***** SUPPLIED INFORMATION
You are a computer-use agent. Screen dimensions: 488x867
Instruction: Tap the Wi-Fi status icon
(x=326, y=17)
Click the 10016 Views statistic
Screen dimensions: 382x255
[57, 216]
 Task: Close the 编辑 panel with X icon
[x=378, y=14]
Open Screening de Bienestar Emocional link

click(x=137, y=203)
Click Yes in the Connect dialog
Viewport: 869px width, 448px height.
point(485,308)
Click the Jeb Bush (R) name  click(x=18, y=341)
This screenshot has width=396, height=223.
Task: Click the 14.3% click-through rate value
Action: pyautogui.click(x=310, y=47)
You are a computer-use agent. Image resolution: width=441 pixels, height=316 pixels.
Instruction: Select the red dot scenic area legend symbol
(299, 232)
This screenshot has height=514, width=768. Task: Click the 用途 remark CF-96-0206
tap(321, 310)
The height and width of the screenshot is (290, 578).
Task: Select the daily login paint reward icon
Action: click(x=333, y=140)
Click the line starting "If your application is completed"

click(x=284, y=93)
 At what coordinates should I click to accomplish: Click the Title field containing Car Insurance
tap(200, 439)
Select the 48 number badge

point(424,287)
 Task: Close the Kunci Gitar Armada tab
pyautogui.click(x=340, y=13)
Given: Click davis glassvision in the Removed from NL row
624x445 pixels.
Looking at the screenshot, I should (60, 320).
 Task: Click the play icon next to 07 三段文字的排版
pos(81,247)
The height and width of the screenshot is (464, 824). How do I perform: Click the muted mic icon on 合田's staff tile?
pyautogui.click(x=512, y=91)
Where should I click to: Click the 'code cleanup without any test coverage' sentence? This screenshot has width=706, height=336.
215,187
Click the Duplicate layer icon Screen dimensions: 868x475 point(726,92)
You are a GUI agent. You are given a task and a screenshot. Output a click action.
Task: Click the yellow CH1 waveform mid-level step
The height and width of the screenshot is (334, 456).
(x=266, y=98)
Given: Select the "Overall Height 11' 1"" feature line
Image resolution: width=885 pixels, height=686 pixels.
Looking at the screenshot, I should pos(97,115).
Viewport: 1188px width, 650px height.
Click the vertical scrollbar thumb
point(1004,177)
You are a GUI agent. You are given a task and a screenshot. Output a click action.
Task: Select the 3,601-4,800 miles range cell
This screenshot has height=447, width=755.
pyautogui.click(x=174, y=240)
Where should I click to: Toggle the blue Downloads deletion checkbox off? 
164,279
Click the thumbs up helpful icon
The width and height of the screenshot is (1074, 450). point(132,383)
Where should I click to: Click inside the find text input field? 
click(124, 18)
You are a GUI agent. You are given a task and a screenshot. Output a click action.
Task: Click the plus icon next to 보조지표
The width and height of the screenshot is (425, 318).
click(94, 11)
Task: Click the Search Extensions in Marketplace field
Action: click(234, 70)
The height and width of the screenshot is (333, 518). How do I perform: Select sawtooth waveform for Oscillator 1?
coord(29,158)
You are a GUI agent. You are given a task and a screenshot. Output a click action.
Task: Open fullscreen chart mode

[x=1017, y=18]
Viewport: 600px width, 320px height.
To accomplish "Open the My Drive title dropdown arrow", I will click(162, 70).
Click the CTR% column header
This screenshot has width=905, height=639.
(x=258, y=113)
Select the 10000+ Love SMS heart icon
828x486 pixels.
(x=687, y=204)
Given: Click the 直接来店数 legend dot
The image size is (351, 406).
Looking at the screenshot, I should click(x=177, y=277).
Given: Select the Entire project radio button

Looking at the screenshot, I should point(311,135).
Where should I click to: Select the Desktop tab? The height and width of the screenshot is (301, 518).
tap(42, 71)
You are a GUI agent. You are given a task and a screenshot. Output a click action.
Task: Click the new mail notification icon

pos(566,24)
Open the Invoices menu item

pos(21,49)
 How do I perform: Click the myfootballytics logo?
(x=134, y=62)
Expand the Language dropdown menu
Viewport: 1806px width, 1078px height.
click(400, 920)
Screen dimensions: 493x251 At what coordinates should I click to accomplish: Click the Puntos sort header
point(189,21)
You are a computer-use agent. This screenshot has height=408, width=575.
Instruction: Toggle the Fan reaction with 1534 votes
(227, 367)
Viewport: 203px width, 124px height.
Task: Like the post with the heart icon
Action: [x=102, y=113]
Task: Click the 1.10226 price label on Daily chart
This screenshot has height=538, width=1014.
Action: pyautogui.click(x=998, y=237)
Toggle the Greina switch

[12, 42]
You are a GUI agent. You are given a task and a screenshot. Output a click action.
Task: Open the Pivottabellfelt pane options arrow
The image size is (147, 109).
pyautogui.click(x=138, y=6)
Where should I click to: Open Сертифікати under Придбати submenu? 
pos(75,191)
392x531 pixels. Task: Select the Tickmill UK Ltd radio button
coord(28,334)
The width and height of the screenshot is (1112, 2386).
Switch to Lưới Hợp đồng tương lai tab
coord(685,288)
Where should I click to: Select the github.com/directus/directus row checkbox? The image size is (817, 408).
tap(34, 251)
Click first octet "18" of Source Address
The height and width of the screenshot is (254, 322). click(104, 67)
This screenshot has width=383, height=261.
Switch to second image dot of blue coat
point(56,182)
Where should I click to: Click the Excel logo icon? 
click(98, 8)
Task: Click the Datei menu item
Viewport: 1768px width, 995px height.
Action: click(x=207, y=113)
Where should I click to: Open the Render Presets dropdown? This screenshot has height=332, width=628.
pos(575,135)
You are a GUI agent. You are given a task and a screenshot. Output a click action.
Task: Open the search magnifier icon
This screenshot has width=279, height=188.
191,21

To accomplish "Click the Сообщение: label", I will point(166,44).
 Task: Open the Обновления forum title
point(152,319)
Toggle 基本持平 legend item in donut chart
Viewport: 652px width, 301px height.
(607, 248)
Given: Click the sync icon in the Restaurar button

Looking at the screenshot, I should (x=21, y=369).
**********
■ **WHAT YOU WILL DO**
Retype the entire listing without altering anything.

■ **FINISHED TASK**
You are a computer-use agent. Screen dimensions: 488x867
Instruction: Tap the Wi-Fi status icon
(x=326, y=17)
Click the 10016 Views statistic
Screen dimensions: 382x255
[57, 216]
 Task: Close the 编辑 panel with X icon
[x=378, y=14]
Open Screening de Bienestar Emocional link

click(x=137, y=203)
Click Yes in the Connect dialog
Viewport: 869px width, 448px height.
point(485,308)
Click the Jeb Bush (R) name  click(x=18, y=341)
This screenshot has width=396, height=223.
Task: Click the 14.3% click-through rate value
Action: pyautogui.click(x=310, y=47)
You are a computer-use agent. Image resolution: width=441 pixels, height=316 pixels.
Instruction: Select the red dot scenic area legend symbol
(299, 232)
This screenshot has height=514, width=768. Task: Click the 用途 remark CF-96-0206
tap(321, 310)
The height and width of the screenshot is (290, 578).
Task: Select the daily login paint reward icon
Action: click(x=333, y=140)
Click the line starting "If your application is completed"

click(x=284, y=93)
 At what coordinates should I click to accomplish: Click the Title field containing Car Insurance
tap(200, 439)
Select the 48 number badge

point(424,287)
 Task: Close the Kunci Gitar Armada tab
pyautogui.click(x=340, y=13)
Given: Click davis glassvision in the Removed from NL row
624x445 pixels.
Looking at the screenshot, I should (60, 320).
 Task: Click the play icon next to 07 三段文字的排版
pos(81,247)
The height and width of the screenshot is (464, 824). How do I perform: Click the muted mic icon on 合田's staff tile?
pyautogui.click(x=512, y=91)
Where should I click to: Click the 'code cleanup without any test coverage' sentence? This screenshot has width=706, height=336.
215,187
Click the Duplicate layer icon Screen dimensions: 868x475 point(726,92)
You are a GUI agent. You are given a task and a screenshot. Output a click action.
Task: Click the yellow CH1 waveform mid-level step
The height and width of the screenshot is (334, 456).
(x=266, y=98)
Given: Select the "Overall Height 11' 1"" feature line
Image resolution: width=885 pixels, height=686 pixels.
Looking at the screenshot, I should pos(97,115).
Viewport: 1188px width, 650px height.
Click the vertical scrollbar thumb
point(1004,177)
You are a GUI agent. You are given a task and a screenshot. Output a click action.
Task: Select the 3,601-4,800 miles range cell
This screenshot has height=447, width=755.
pyautogui.click(x=174, y=240)
Where should I click to: Toggle the blue Downloads deletion checkbox off? 
164,279
Click the thumbs up helpful icon
The width and height of the screenshot is (1074, 450). point(132,383)
Where should I click to: Click inside the find text input field? 
click(124, 18)
You are a GUI agent. You are given a task and a screenshot. Output a click action.
Task: Click the plus icon next to 보조지표
The width and height of the screenshot is (425, 318).
click(94, 11)
Task: Click the Search Extensions in Marketplace field
Action: click(234, 70)
The height and width of the screenshot is (333, 518). How do I perform: Select sawtooth waveform for Oscillator 1?
coord(29,158)
You are a GUI agent. You are given a task and a screenshot. Output a click action.
Task: Open fullscreen chart mode

[x=1017, y=18]
Viewport: 600px width, 320px height.
To accomplish "Open the My Drive title dropdown arrow", I will click(162, 70).
Click the CTR% column header
This screenshot has width=905, height=639.
(x=258, y=113)
Select the 10000+ Love SMS heart icon
828x486 pixels.
(x=687, y=204)
Given: Click the 直接来店数 legend dot
The image size is (351, 406).
Looking at the screenshot, I should click(x=177, y=277).
Given: Select the Entire project radio button

Looking at the screenshot, I should point(311,135).
Where should I click to: Select the Desktop tab? The height and width of the screenshot is (301, 518).
tap(42, 71)
You are a GUI agent. You are given a task and a screenshot. Output a click action.
Task: Click the new mail notification icon

pos(566,24)
Open the Invoices menu item

pos(21,49)
 How do I perform: Click the myfootballytics logo?
(x=134, y=62)
Expand the Language dropdown menu
Viewport: 1806px width, 1078px height.
click(400, 920)
Screen dimensions: 493x251 At what coordinates should I click to accomplish: Click the Puntos sort header
point(189,21)
You are a computer-use agent. This screenshot has height=408, width=575.
Instruction: Toggle the Fan reaction with 1534 votes
(227, 367)
Viewport: 203px width, 124px height.
Task: Like the post with the heart icon
Action: [x=102, y=113]
Task: Click the 1.10226 price label on Daily chart
This screenshot has height=538, width=1014.
Action: pyautogui.click(x=998, y=237)
Toggle the Greina switch

[12, 42]
You are a GUI agent. You are given a task and a screenshot. Output a click action.
Task: Open the Pivottabellfelt pane options arrow
The image size is (147, 109).
pyautogui.click(x=138, y=6)
Where should I click to: Open Сертифікати under Придбати submenu? 
pos(75,191)
392x531 pixels. Task: Select the Tickmill UK Ltd radio button
coord(28,334)
The width and height of the screenshot is (1112, 2386).
Switch to Lưới Hợp đồng tương lai tab
coord(685,288)
Where should I click to: Select the github.com/directus/directus row checkbox? The image size is (817, 408).
tap(34, 251)
Click first octet "18" of Source Address
The height and width of the screenshot is (254, 322). click(104, 67)
This screenshot has width=383, height=261.
Switch to second image dot of blue coat
point(56,182)
Where should I click to: Click the Excel logo icon? 
click(98, 8)
Task: Click the Datei menu item
Viewport: 1768px width, 995px height.
Action: click(x=207, y=113)
Where should I click to: Open the Render Presets dropdown? This screenshot has height=332, width=628.
pos(575,135)
You are a GUI agent. You are given a task and a screenshot. Output a click action.
Task: Open the search magnifier icon
This screenshot has width=279, height=188.
191,21

To accomplish "Click the Сообщение: label", I will point(166,44).
 Task: Open the Обновления forum title
point(152,319)
Toggle 基本持平 legend item in donut chart
Viewport: 652px width, 301px height.
(607, 248)
Given: Click the sync icon in the Restaurar button

Looking at the screenshot, I should (x=21, y=369).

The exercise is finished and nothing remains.